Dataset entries
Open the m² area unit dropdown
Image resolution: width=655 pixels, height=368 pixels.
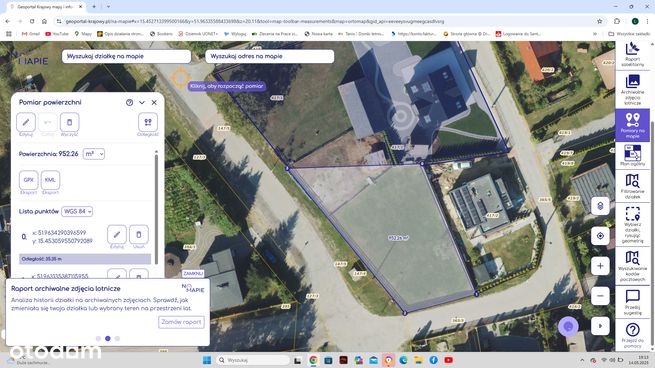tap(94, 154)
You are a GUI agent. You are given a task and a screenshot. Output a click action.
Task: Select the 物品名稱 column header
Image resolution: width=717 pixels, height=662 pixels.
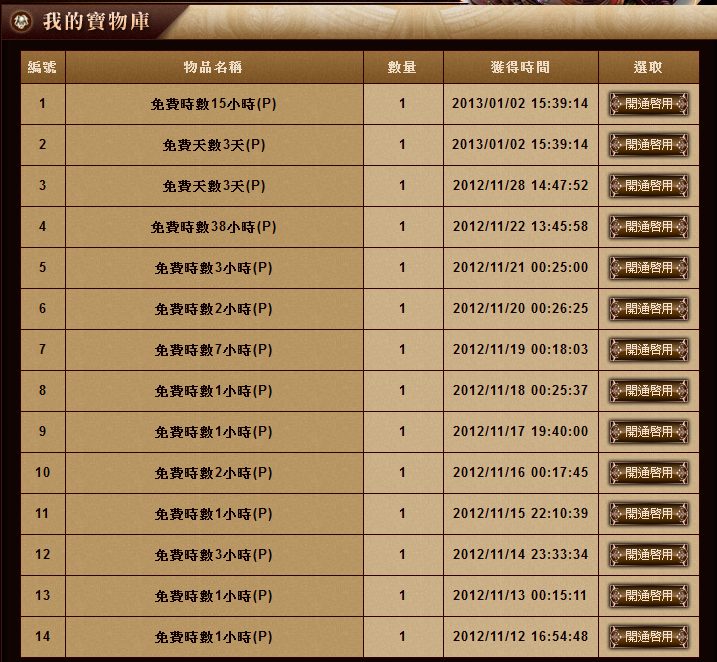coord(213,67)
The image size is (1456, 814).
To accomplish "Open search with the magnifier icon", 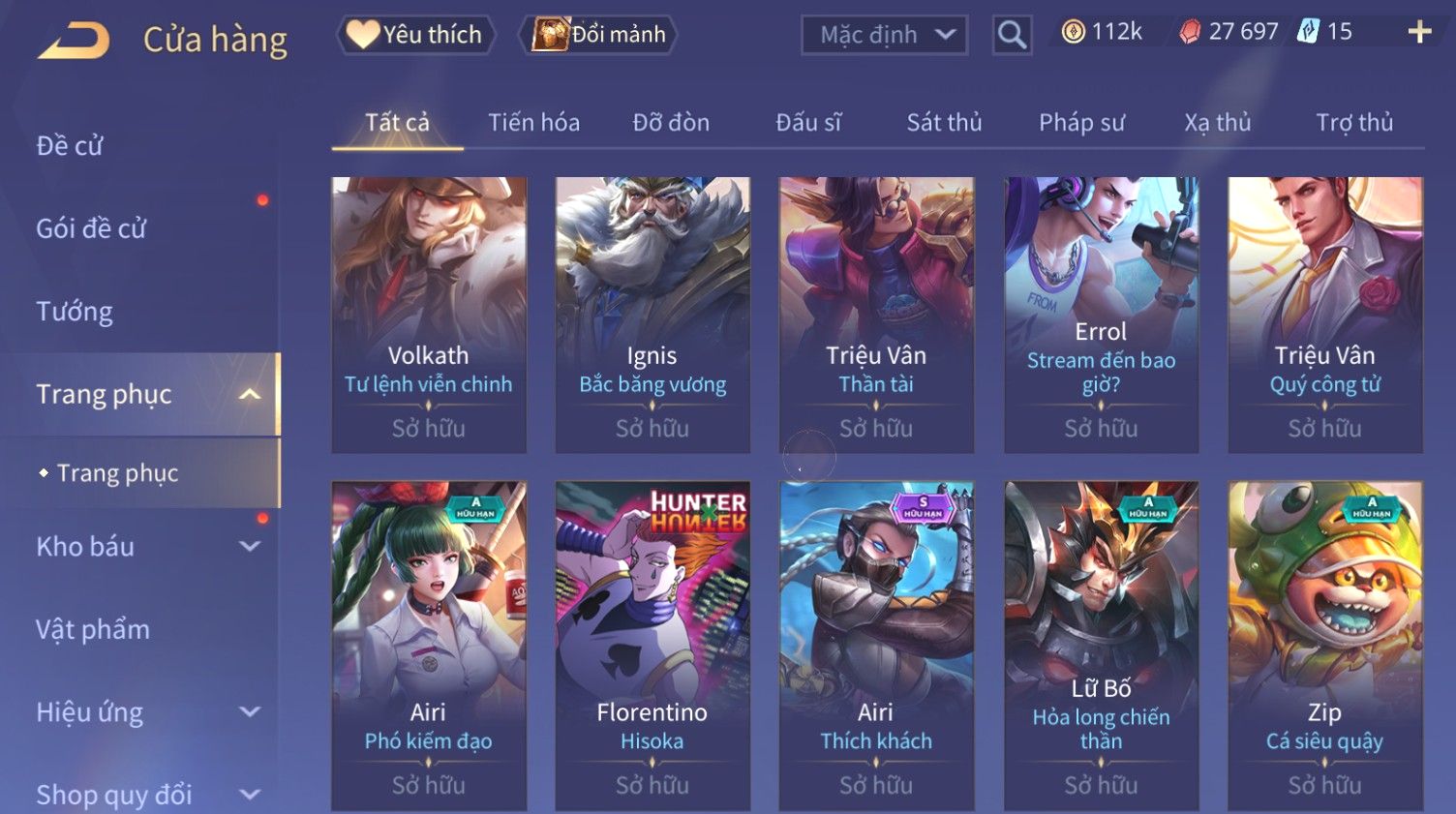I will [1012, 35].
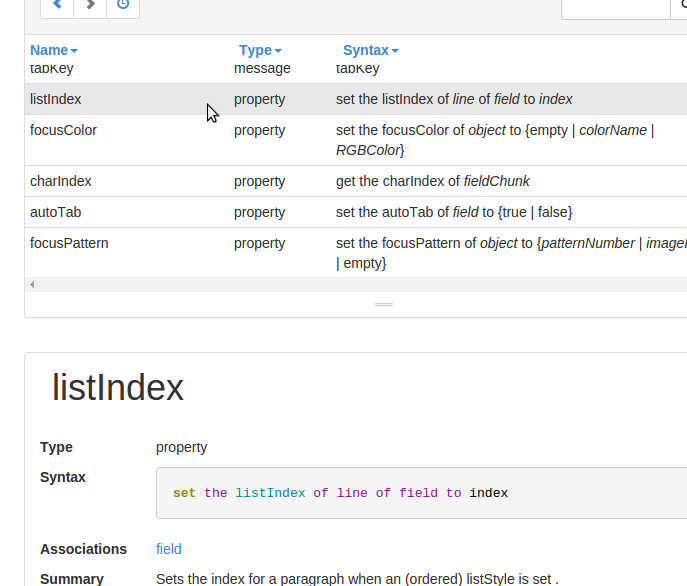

Directions for this task ::
Although the records above contain pictures, the copy should hold only the lines from their start through the line containing "Task: Select the 物品名稱 column header", each exactly as written, and none of the pictures.

Expected output ::
Open the m² area unit dropdown
Image resolution: width=655 pixels, height=368 pixels.
tap(94, 154)
You are a GUI agent. You are given a task and a screenshot. Output a click action.
Task: Select the 物品名稱 column header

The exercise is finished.